* **What you have to do**
Return the entries in full, exactly as they were written.

Collected data entries:
________________________

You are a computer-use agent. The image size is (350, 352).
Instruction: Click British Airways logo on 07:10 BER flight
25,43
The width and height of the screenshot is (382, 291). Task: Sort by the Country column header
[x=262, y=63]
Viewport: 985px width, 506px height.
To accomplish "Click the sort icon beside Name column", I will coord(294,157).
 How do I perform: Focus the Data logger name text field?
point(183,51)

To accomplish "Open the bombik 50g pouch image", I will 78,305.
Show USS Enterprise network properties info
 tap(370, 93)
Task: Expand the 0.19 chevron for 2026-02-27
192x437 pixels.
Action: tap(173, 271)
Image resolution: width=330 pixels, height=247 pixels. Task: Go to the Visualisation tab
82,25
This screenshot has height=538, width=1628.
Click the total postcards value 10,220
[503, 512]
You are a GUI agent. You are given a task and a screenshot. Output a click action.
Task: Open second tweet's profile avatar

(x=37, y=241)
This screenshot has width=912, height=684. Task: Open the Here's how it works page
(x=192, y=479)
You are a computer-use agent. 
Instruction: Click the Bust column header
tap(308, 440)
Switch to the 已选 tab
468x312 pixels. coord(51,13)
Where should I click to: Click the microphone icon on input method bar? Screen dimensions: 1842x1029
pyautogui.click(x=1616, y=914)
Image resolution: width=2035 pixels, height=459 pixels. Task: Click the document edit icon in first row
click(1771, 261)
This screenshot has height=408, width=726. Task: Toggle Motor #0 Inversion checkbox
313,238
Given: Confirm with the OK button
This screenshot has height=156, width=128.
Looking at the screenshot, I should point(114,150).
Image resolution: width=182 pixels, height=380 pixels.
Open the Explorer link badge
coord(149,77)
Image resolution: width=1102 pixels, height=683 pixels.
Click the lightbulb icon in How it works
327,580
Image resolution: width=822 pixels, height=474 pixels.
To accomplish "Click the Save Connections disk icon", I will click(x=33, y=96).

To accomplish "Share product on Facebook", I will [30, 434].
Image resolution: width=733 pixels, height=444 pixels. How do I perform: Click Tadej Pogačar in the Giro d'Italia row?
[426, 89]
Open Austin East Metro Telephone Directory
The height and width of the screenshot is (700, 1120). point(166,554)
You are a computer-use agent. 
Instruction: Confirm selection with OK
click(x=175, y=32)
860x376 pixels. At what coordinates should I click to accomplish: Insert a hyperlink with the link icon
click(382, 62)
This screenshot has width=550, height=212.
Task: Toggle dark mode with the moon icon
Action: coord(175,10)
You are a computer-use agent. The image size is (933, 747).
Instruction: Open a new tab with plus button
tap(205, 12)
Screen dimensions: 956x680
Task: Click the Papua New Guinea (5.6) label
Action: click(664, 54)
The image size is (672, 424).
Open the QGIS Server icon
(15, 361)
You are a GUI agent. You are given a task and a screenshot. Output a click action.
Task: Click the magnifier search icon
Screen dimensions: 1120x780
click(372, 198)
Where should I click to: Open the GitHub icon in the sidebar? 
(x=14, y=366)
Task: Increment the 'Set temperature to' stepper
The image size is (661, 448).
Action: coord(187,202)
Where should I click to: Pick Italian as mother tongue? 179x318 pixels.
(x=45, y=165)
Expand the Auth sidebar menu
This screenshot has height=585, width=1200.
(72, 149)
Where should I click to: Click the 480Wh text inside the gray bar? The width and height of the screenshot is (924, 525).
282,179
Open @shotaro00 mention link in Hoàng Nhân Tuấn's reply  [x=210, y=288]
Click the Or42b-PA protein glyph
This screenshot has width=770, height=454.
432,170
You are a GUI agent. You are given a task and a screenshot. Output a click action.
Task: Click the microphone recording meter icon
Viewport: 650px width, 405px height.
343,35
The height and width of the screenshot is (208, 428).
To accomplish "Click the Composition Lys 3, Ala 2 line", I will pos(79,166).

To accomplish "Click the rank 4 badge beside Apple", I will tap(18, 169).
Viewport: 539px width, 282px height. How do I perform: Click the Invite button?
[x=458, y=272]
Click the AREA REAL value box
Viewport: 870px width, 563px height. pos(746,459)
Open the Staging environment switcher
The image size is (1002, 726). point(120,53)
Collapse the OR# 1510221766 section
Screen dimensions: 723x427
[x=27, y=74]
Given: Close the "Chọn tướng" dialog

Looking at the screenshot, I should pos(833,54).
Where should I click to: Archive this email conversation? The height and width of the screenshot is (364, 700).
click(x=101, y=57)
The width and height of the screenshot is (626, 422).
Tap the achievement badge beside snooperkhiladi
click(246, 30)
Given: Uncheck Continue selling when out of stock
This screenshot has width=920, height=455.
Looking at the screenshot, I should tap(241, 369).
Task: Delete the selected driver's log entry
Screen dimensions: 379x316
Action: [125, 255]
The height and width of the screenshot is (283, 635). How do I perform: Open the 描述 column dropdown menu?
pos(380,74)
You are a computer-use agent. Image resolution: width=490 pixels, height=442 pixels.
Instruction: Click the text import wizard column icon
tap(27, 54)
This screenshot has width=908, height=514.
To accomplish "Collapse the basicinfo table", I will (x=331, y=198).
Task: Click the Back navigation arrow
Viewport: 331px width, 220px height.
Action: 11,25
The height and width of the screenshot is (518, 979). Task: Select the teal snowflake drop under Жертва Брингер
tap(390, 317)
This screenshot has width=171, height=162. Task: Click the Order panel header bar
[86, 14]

________________________

* **Reply to the exercise**
You are a computer-use agent. The image size is (350, 352).
Instruction: Click British Airways logo on 07:10 BER flight
25,43
The width and height of the screenshot is (382, 291). Task: Sort by the Country column header
[x=262, y=63]
Viewport: 985px width, 506px height.
To accomplish "Click the sort icon beside Name column", I will coord(294,157).
 How do I perform: Focus the Data logger name text field?
point(183,51)

To accomplish "Open the bombik 50g pouch image", I will 78,305.
Show USS Enterprise network properties info
 tap(370, 93)
Task: Expand the 0.19 chevron for 2026-02-27
192x437 pixels.
Action: tap(173, 271)
Image resolution: width=330 pixels, height=247 pixels. Task: Go to the Visualisation tab
82,25
This screenshot has height=538, width=1628.
Click the total postcards value 10,220
[503, 512]
You are a GUI agent. You are given a task and a screenshot. Output a click action.
Task: Open second tweet's profile avatar

(x=37, y=241)
This screenshot has width=912, height=684. Task: Open the Here's how it works page
(x=192, y=479)
You are a computer-use agent. 
Instruction: Click the Bust column header
tap(308, 440)
Switch to the 已选 tab
468x312 pixels. coord(51,13)
Where should I click to: Click the microphone icon on input method bar? Screen dimensions: 1842x1029
pyautogui.click(x=1616, y=914)
Image resolution: width=2035 pixels, height=459 pixels. Task: Click the document edit icon in first row
click(1771, 261)
This screenshot has height=408, width=726. Task: Toggle Motor #0 Inversion checkbox
313,238
Given: Confirm with the OK button
This screenshot has height=156, width=128.
Looking at the screenshot, I should point(114,150).
Image resolution: width=182 pixels, height=380 pixels.
Open the Explorer link badge
coord(149,77)
Image resolution: width=1102 pixels, height=683 pixels.
Click the lightbulb icon in How it works
327,580
Image resolution: width=822 pixels, height=474 pixels.
To accomplish "Click the Save Connections disk icon", I will click(x=33, y=96).

To accomplish "Share product on Facebook", I will [30, 434].
Image resolution: width=733 pixels, height=444 pixels. How do I perform: Click Tadej Pogačar in the Giro d'Italia row?
[426, 89]
Open Austin East Metro Telephone Directory
The height and width of the screenshot is (700, 1120). point(166,554)
You are a computer-use agent. 
Instruction: Confirm selection with OK
click(x=175, y=32)
860x376 pixels. At what coordinates should I click to accomplish: Insert a hyperlink with the link icon
click(382, 62)
This screenshot has width=550, height=212.
Task: Toggle dark mode with the moon icon
Action: coord(175,10)
You are a computer-use agent. The image size is (933, 747).
Instruction: Open a new tab with plus button
tap(205, 12)
Screen dimensions: 956x680
Task: Click the Papua New Guinea (5.6) label
Action: click(664, 54)
The image size is (672, 424).
Open the QGIS Server icon
(15, 361)
You are a GUI agent. You are given a task and a screenshot. Output a click action.
Task: Click the magnifier search icon
Screen dimensions: 1120x780
click(372, 198)
Where should I click to: Open the GitHub icon in the sidebar? 
(x=14, y=366)
Task: Increment the 'Set temperature to' stepper
The image size is (661, 448).
Action: coord(187,202)
Where should I click to: Pick Italian as mother tongue? 179x318 pixels.
(x=45, y=165)
Expand the Auth sidebar menu
This screenshot has height=585, width=1200.
(72, 149)
Where should I click to: Click the 480Wh text inside the gray bar? The width and height of the screenshot is (924, 525).
282,179
Open @shotaro00 mention link in Hoàng Nhân Tuấn's reply  [x=210, y=288]
Click the Or42b-PA protein glyph
This screenshot has width=770, height=454.
432,170
You are a GUI agent. You are given a task and a screenshot. Output a click action.
Task: Click the microphone recording meter icon
Viewport: 650px width, 405px height.
343,35
The height and width of the screenshot is (208, 428).
To accomplish "Click the Composition Lys 3, Ala 2 line", I will pos(79,166).

To accomplish "Click the rank 4 badge beside Apple", I will tap(18, 169).
Viewport: 539px width, 282px height. How do I perform: Click the Invite button?
[x=458, y=272]
Click the AREA REAL value box
Viewport: 870px width, 563px height. pos(746,459)
Open the Staging environment switcher
The image size is (1002, 726). point(120,53)
Collapse the OR# 1510221766 section
Screen dimensions: 723x427
[x=27, y=74]
Given: Close the "Chọn tướng" dialog

Looking at the screenshot, I should pos(833,54).
Where should I click to: Archive this email conversation? The height and width of the screenshot is (364, 700).
click(x=101, y=57)
The width and height of the screenshot is (626, 422).
Tap the achievement badge beside snooperkhiladi
click(246, 30)
Given: Uncheck Continue selling when out of stock
This screenshot has width=920, height=455.
Looking at the screenshot, I should tap(241, 369).
Task: Delete the selected driver's log entry
Screen dimensions: 379x316
Action: [125, 255]
The height and width of the screenshot is (283, 635). How do I perform: Open the 描述 column dropdown menu?
pos(380,74)
You are a computer-use agent. Image resolution: width=490 pixels, height=442 pixels.
Instruction: Click the text import wizard column icon
tap(27, 54)
This screenshot has width=908, height=514.
To accomplish "Collapse the basicinfo table", I will (x=331, y=198).
Task: Click the Back navigation arrow
Viewport: 331px width, 220px height.
Action: 11,25
The height and width of the screenshot is (518, 979). Task: Select the teal snowflake drop under Жертва Брингер
tap(390, 317)
This screenshot has width=171, height=162. Task: Click the Order panel header bar
[86, 14]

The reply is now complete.